Mothers in the UK also have a 15% to 20% chance of experiencing postnatal depression, according to Dr Brown who spoke to delegates at the RCM annual conference today (1 November) in the fringe session titled: Breastfeeding and maternal health: how can we protect both?
Breastfeeding is an emotive topic. While there are many headlines about a draconian pressure to breastfeed causing postnatal depression, said Dr Brown, that doesn’t reflect the fact that most mothers actually wish to breastfeed their baby.
Those with postnatal depression are also less likely to start breastfeeding in the first place.
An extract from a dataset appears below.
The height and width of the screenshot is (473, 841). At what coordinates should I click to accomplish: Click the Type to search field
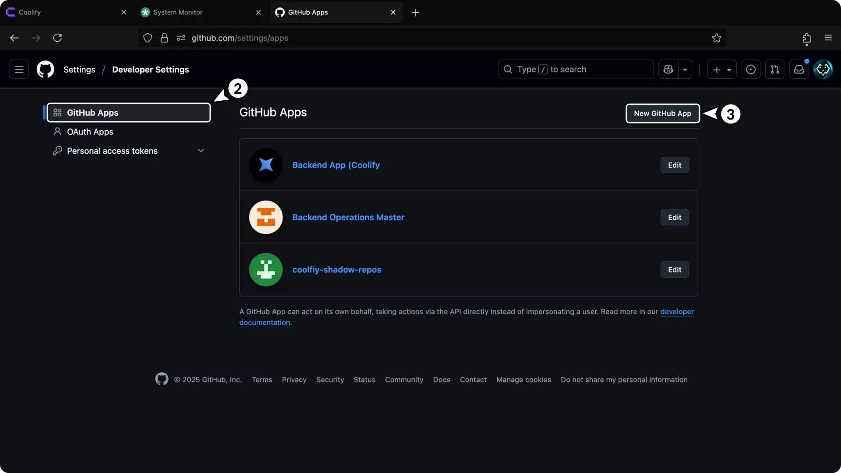(576, 69)
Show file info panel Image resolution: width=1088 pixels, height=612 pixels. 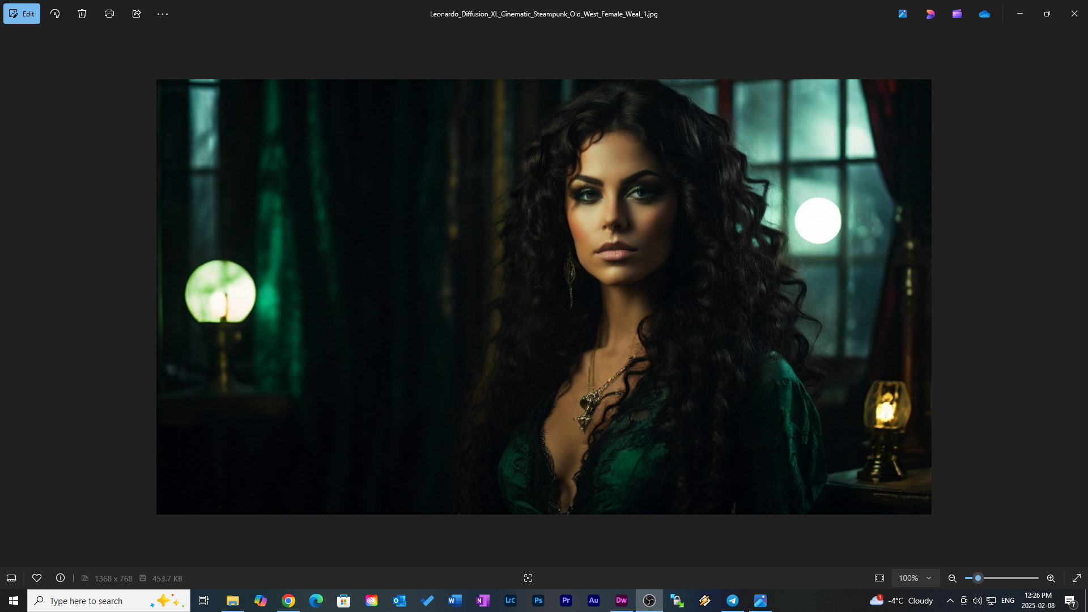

But could pressure to conform to impossible ‘getting your body back’ goals in the media, not to mention well-meaning relatives trying to give mothers a break from what they perceive to be the downsides of breastfeeding – a lack of rest for example – actually be taking away a positive experience of motherhood that could guard against postpartum depression?
There is also the physiological impact: ‘Might your body think that your baby has died, or been taken away from you?’ Dr Brown asks.
She points out that breastfeeding mothers actually spend less time feeding/preparing the feed/settling the baby than bottle-feeding parents. And after six months – there’s not much difference in how much babies wake up in the night.
It is true that if a woman finds breastfeeding difficult or impossible, she is more likely to suffer from depression. Not all women can breastfeed and they shouldn’t feel bad about that, says Dr Brown.
However, they also shouldn’t be made to feel, as some of the books say that if they don’t conform to, for example, feeding every four hours on the dot, that they are failing. ‘The more you read these motherhood books the more likely you are to be depressed’ says Dr Brown. Sometimes a baby wants to feed very often, and that is normal and women should be given the space, permission and support to do that, she adds.
Dr Brown says she deals with many mothers from other cultures who are horrified that in the UK the community does not rally around new mothers more. ‘We are isolated now as mothers,’ Dr Brown says, ‘We don’t mother our new mothers here’. ‘It’s motherhood that is tough. And breastfeeding gets blamed.’
Midwives can help by recognising and supporting what normal breastfeeding behaviour is. ‘We need to convince society to value and care for our new mothers better.’